## [Assignment]
Below are entries; copy exactly the lines from the one with "Open Ezra Tea" through the one with "You are a computer-use", both included, and leave out the rest.

Data records:
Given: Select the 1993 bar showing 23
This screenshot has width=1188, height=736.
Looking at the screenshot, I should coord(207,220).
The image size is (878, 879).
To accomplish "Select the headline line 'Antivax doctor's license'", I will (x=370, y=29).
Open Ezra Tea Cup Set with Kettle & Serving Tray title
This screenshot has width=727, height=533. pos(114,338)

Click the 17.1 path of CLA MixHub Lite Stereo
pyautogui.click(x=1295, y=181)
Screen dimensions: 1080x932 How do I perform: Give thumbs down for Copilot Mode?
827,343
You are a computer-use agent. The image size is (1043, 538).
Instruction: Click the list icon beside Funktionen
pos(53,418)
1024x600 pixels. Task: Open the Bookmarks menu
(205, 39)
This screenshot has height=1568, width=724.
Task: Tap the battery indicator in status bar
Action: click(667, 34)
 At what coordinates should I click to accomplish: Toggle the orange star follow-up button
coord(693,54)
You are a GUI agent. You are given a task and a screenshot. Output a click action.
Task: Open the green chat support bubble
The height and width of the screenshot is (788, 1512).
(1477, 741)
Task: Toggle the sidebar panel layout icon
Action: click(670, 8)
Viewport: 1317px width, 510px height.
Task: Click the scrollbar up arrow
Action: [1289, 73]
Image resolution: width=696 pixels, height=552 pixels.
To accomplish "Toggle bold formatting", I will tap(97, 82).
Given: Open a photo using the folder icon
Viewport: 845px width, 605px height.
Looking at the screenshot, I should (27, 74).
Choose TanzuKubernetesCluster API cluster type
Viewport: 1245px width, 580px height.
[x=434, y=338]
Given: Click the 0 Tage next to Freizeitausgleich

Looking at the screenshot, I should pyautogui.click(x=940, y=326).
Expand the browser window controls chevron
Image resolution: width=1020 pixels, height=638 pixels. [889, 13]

## [Response to the task]
Open Ezra Tea Cup Set with Kettle & Serving Tray title
This screenshot has width=727, height=533. pos(114,338)

Click the 17.1 path of CLA MixHub Lite Stereo
pyautogui.click(x=1295, y=181)
Screen dimensions: 1080x932 How do I perform: Give thumbs down for Copilot Mode?
827,343
You are a computer-use agent. The image size is (1043, 538).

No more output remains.